* _WHAT THE TASK REQUIRES_
Your answer must be an exact repeat of the lines from the one containing "You are a GUI" through the last line of the records, both included, with no pictures.

━━━━━━

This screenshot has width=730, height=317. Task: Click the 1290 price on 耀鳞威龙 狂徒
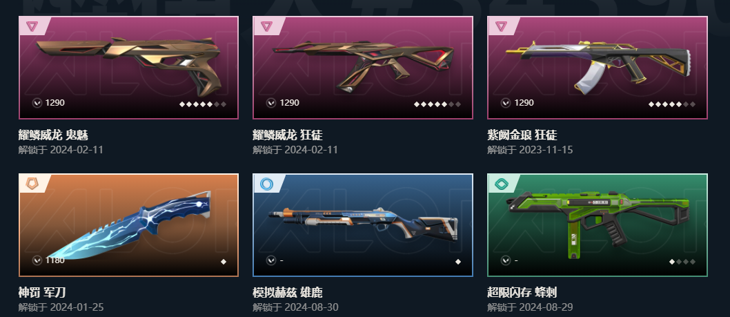click(290, 102)
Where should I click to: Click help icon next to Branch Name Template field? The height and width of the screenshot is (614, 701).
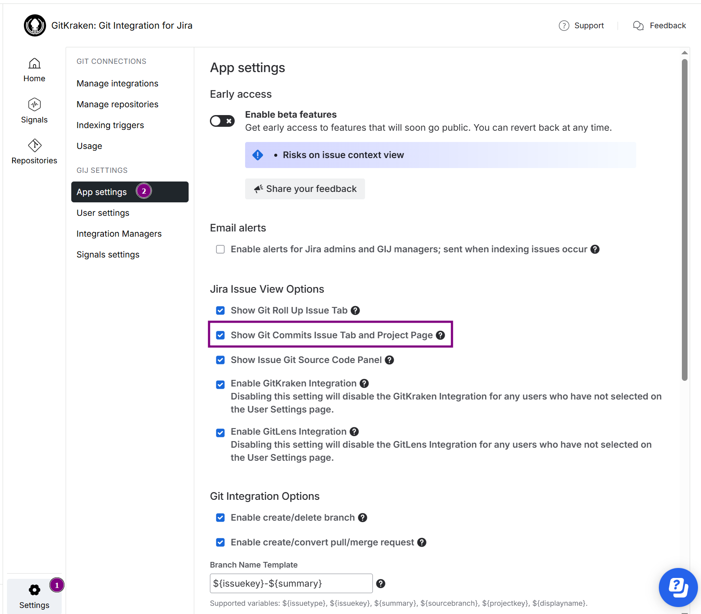381,584
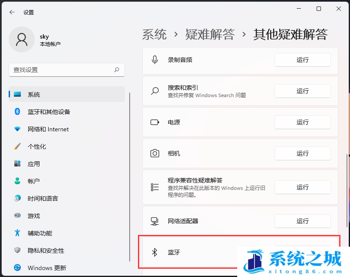This screenshot has width=350, height=277.
Task: Run the 录制音频 troubleshooter
Action: 302,60
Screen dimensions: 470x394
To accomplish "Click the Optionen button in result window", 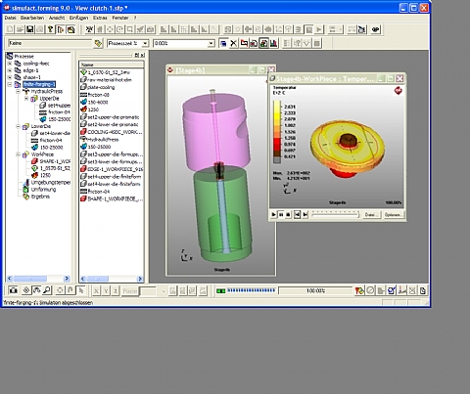I will (x=393, y=215).
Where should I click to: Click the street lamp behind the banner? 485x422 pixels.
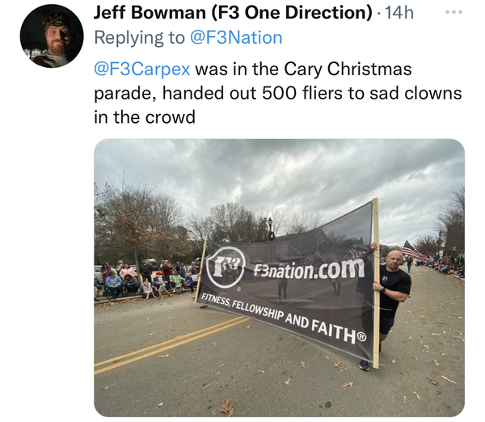(x=271, y=229)
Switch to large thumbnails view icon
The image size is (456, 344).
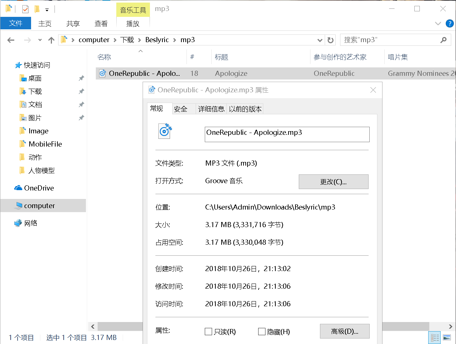tap(447, 337)
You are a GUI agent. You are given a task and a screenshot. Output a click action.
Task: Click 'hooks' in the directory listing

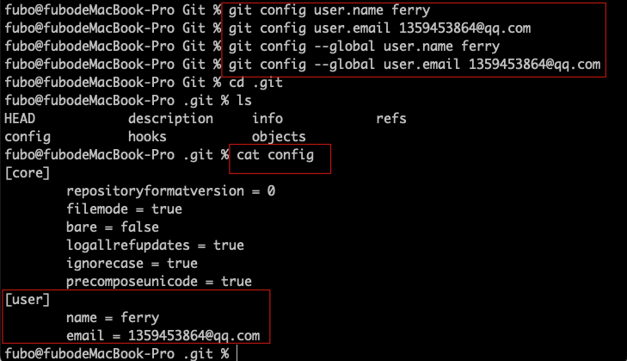147,137
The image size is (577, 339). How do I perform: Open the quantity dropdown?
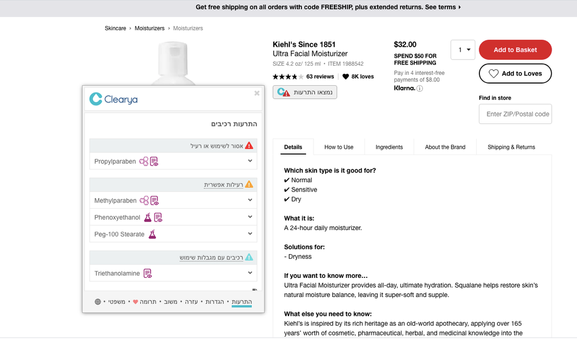(x=463, y=50)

━━━━━━

* _WRITTEN ANSWER_
You are a GUI agent. You are given a task and a screenshot. Output a click action.
Task: Click 'hooks' in the directory listing

147,137
The image size is (577, 339). How do I perform: Open the quantity dropdown?
(x=463, y=50)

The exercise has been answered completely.